The notion of US energy independence has further amplified investor confidence, with the belief that the US is less vulnerable to volatility in Middle Eastern oil supplies. In stark contrast, European and Asian markets, which are still heavily reliant on oil reserves from the region, have seen significant losses, resulting in a decline of 8.06% for the Europe Index and 8.51% for the Asia Pacific Index since the war’s commencement.
Investment strategies are quickly adapting in response to the evolving geopolitical landscape. As investors assess the severe economic fallout from the conflict, emerging markets like South Korea and South Africa have seen their stock markets decline approximately 14%, while Mexico’s market has dropped 10.5%. The Canada Index has similarly lost 4.6%. Meanwhile, the China Index has remained somewhat resilient, only marginally down by about 2%.

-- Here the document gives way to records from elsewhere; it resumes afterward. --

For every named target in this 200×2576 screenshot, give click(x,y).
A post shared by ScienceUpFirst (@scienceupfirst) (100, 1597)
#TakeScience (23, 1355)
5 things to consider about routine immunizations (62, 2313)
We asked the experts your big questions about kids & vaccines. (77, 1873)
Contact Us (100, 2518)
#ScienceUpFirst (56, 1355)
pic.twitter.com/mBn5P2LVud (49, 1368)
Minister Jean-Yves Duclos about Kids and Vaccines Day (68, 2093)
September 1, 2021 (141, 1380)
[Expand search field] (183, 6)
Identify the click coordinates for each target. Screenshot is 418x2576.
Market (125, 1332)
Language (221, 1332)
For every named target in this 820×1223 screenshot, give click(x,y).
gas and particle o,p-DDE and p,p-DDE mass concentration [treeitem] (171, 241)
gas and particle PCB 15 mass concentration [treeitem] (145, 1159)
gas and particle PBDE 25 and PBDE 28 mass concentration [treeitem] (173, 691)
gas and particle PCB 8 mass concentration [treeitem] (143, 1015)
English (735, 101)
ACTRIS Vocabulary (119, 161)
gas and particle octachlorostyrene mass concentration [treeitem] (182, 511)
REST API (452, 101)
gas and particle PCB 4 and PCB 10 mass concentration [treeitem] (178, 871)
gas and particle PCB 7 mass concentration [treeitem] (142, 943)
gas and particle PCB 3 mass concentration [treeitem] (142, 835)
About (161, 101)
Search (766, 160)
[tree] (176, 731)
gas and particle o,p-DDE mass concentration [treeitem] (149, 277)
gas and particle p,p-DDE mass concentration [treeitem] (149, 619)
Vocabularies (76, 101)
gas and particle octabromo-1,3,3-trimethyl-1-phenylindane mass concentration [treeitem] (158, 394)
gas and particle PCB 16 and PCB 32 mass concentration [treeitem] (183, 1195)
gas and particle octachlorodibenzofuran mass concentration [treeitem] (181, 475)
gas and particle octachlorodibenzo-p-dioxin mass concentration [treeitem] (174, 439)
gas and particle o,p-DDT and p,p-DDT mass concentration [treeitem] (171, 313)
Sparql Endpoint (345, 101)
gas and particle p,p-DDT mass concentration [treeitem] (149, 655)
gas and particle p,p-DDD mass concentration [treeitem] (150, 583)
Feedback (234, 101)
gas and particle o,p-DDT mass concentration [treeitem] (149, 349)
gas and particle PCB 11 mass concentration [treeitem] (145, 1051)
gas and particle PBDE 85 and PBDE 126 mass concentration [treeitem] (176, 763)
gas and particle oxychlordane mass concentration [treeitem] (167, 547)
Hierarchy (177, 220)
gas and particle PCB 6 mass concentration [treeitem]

While US share prices remain elevated following their earlier performance, a number of international stock markets have encountered valuation declines. Companies in the tech sector, which had shown strong earnings growth and promising guidance for 2026, are now drawing investors’ attention back to the domestic market. Many institutional players are reallocating their portfolios, taking profits on prior international investments in favor of US stocks.
Despite the short-term resilience of the US market, experts warn of greater economic risks ahead. A prolonged conflict in the Middle East could exacerbate existing economic weaknesses within the United States. Labor market data suggest trends of weakening job growth and rising unemployment rates, which could further impact equity performance and fuel recession fears. Additionally, persistent elevated energy prices are poised to burden consumers, leading to increased input costs across various goods and services. Recent Consumer Price Index reports reflect moderate inflation, but economists predict a potential uptick due to the recent surge in oil prices.
As the situation unfolds, investors remain on high alert, closely monitoring global economic indicators and market conditions, aware that the ramifications of the Iran war could echo far beyond the immediate conflict zone, altering investment landscapes worldwide.